CAS to hear appeal November in Nesta Carter Olympic relay case
LAUSANNE, Switzerland (AP) — An appeal case involving the 2008 Olympic title stripped from Usain Bolt and the Jamaican relay team is going to court in November.
The Court of Arbitration for Sport said Monday that sprinter Nesta Carter will challenge his disqualification by the International Olympic Committee on November 15. A verdict is expected weeks later.
Carter tested positive last year for the banned stimulant methylhexaneamine in re-analysis of a urine sample from the 2008 Beijing Games.
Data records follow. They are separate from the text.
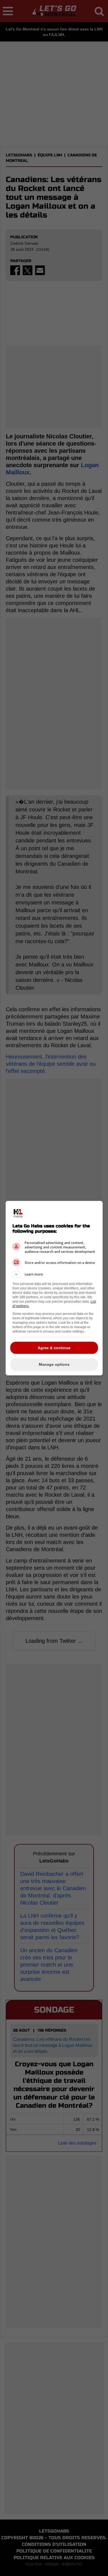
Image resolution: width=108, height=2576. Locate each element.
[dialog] (54, 1288)
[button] (54, 1274)
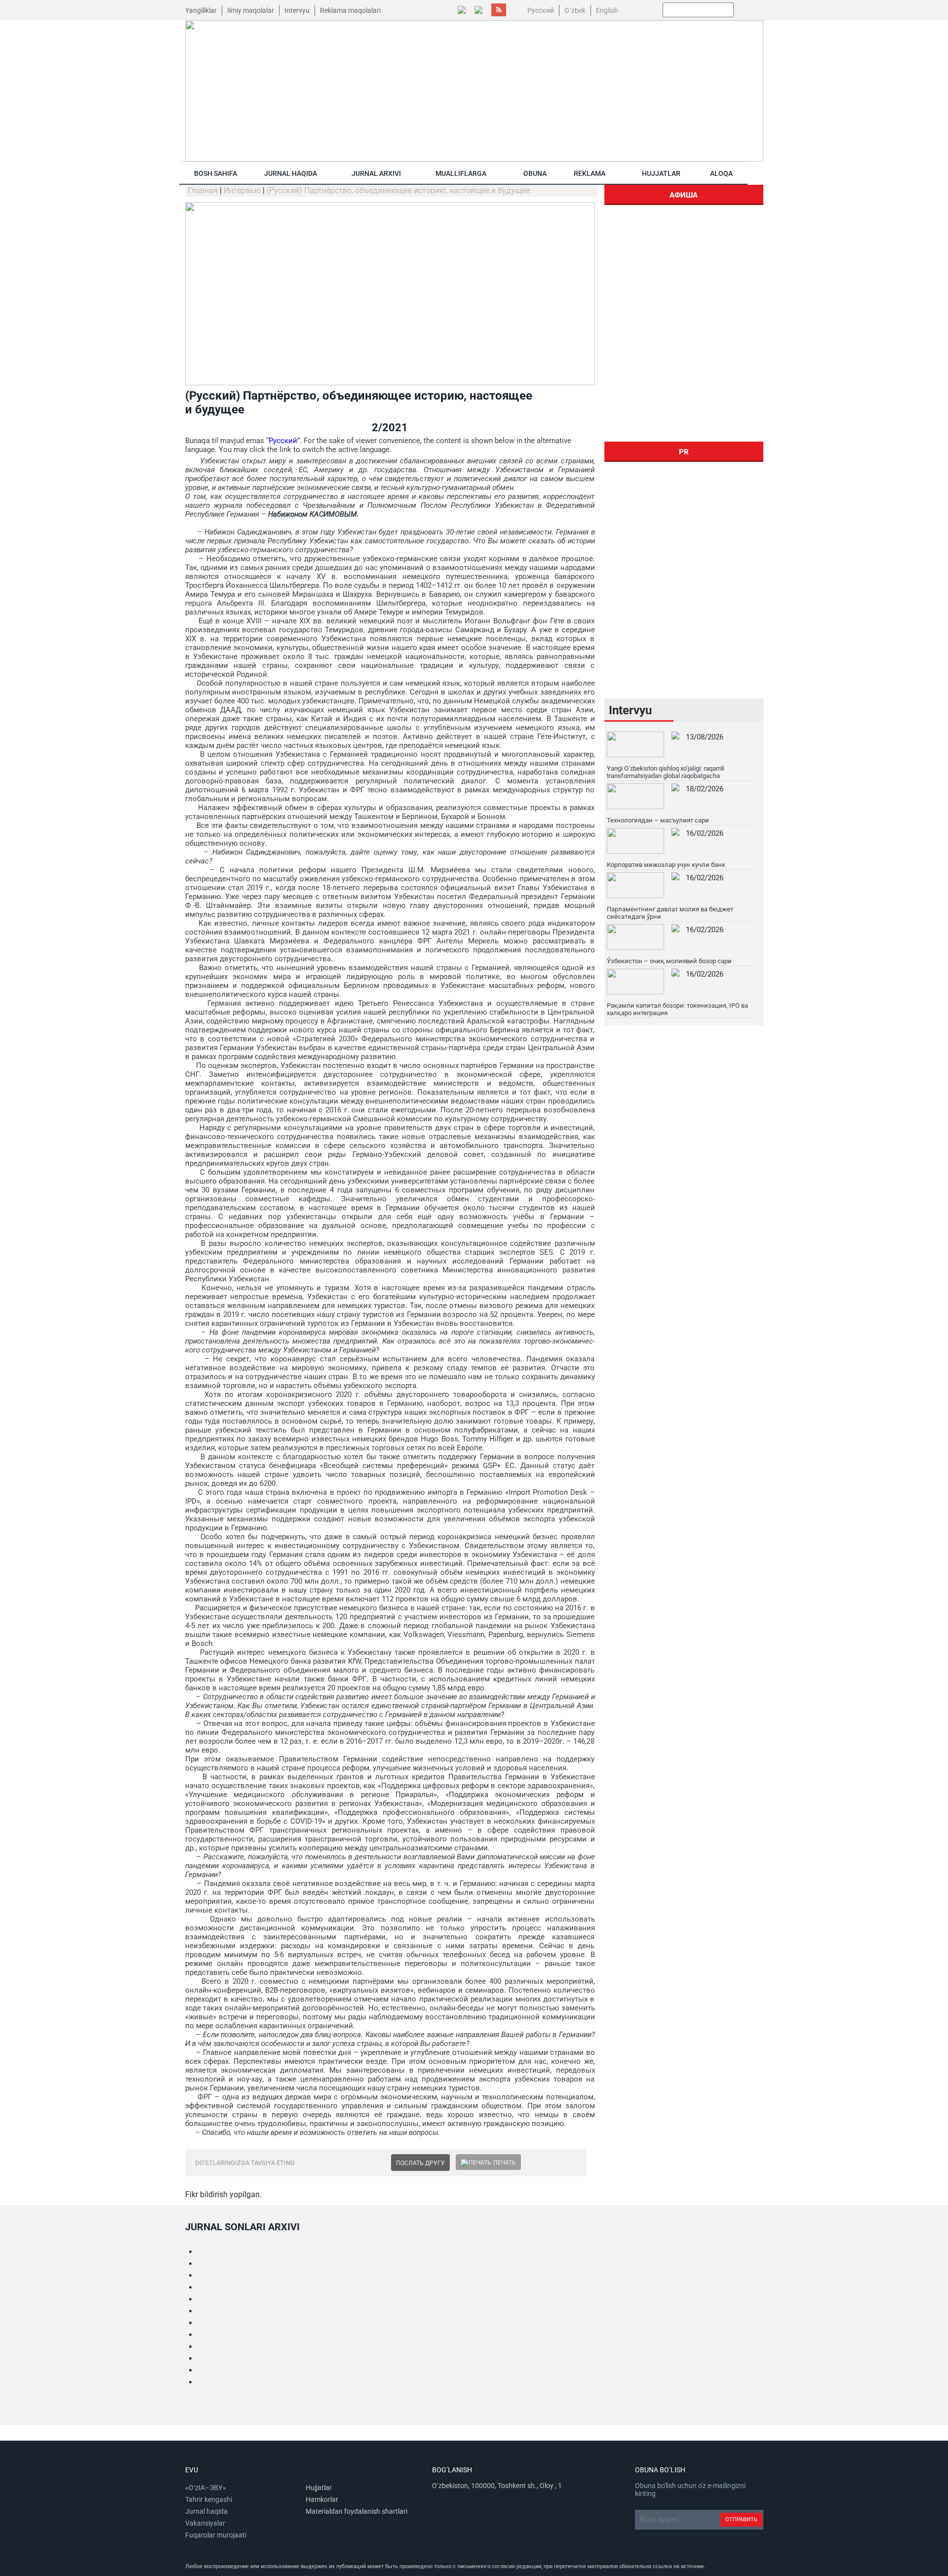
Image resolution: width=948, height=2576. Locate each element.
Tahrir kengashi (208, 2499)
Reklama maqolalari (350, 10)
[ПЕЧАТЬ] (476, 2162)
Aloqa (721, 173)
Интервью (242, 190)
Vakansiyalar (205, 2523)
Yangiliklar (201, 10)
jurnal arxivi (376, 173)
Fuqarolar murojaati (215, 2535)
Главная (203, 190)
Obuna (535, 173)
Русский (283, 440)
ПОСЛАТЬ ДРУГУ (420, 2163)
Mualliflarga (460, 173)
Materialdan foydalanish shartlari (356, 2511)
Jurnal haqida (290, 173)
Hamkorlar (322, 2499)
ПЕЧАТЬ (504, 2162)
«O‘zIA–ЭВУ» (205, 2488)
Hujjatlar (661, 173)
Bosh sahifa (215, 173)
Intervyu (297, 10)
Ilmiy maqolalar (250, 10)
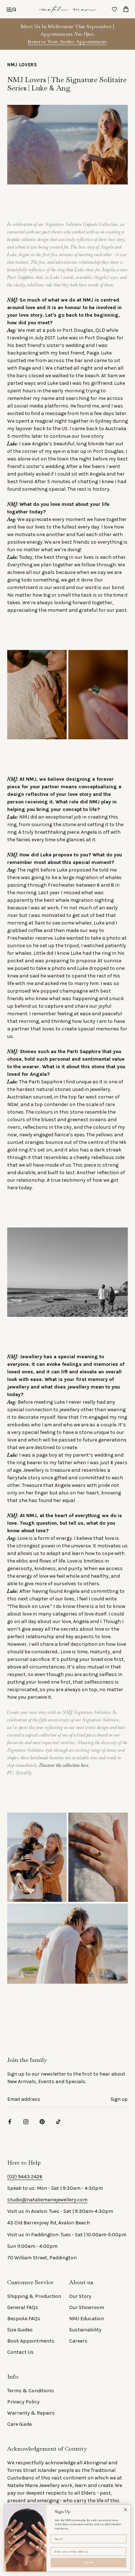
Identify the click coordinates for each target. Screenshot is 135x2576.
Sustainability (85, 2330)
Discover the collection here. (65, 1765)
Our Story (80, 2296)
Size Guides (20, 2330)
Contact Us (20, 2352)
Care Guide (19, 2424)
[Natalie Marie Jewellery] (67, 9)
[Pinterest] (42, 2121)
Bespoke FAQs (23, 2319)
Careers (78, 2341)
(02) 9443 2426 (24, 2177)
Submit (88, 2562)
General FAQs (22, 2307)
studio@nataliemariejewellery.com (47, 2200)
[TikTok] (58, 2121)
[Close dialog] (125, 2509)
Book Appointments (30, 2341)
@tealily (23, 1773)
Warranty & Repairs (31, 2413)
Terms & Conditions (30, 2391)
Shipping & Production (34, 2296)
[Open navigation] (11, 9)
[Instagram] (25, 2121)
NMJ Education (86, 2319)
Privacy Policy (23, 2402)
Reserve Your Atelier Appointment (67, 41)
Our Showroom (86, 2307)
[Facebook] (9, 2121)
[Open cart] (126, 9)
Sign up (119, 2099)
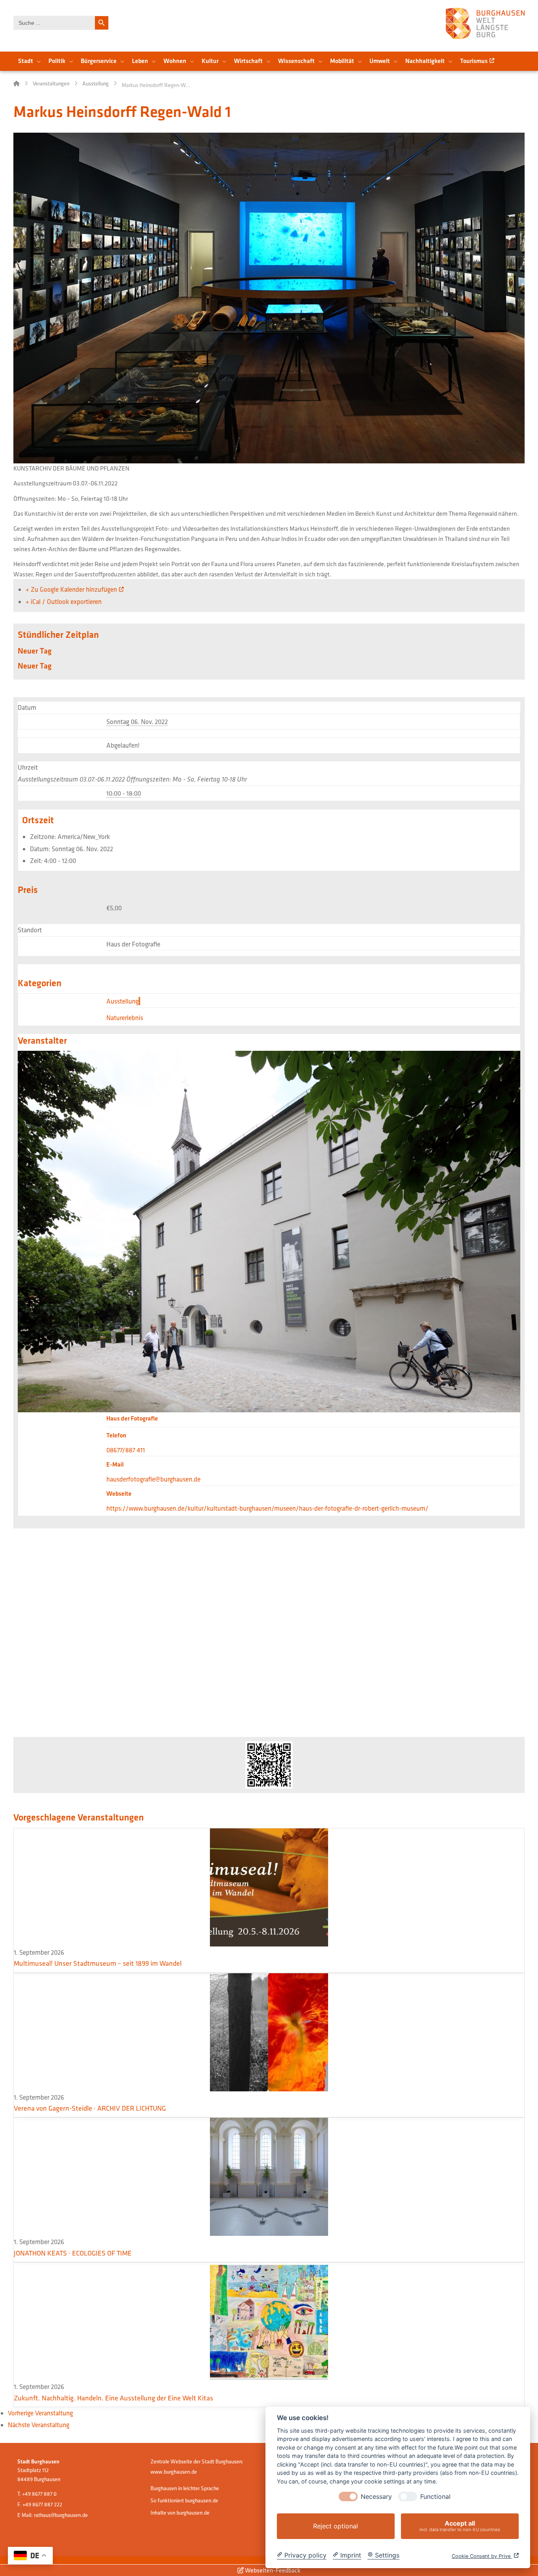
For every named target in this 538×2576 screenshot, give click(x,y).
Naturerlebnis (124, 1017)
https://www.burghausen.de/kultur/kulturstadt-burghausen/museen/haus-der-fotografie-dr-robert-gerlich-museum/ (267, 1508)
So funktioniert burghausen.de (184, 2500)
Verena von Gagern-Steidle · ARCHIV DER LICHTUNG (90, 2108)
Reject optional (335, 2526)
He and Bolt were teammates on the 4×100-meter relay team, which won in a world record of 37.10 seconds.
Carter ran the opening leg, and Bolt took the baton third in a team that also included Michael Frater and Asafa Powell.
The IOC’s disqualification of Carter and the relay team came in January, spoiling Bolt’s perfect Olympic record of three gold medals — in the 100, 200 and 4×100 — at three consecutive games from 2008-2016.
Carter also teamed with Bolt on three straight world championship relay-winning teams, from 2011 through 2015. They were also teammates when Jamaica set another 4×100 world record in 2012 at the Olympics, running 36.84.
Bolt said in February he was “not sad” about giving up the medal, though was “waiting to see if Nesta is going to appeal.”
Carter’s legal team could ask Bolt to appear as a witness at the hearing, which is likely to be held in Lausanne, Switzerland — the home city of CAS and the IOC.
Dozens of athletes tested positive for banned drugs in an IOC-ordered reanalysis program using new and more accurate tests on samples stored since the 2008 Beijing Olympics and 2012 London Olympics. Most of more than 110 cases involved steroids and athletes from the former Soviet republics. Carter’s case was the only one involving Jamaica.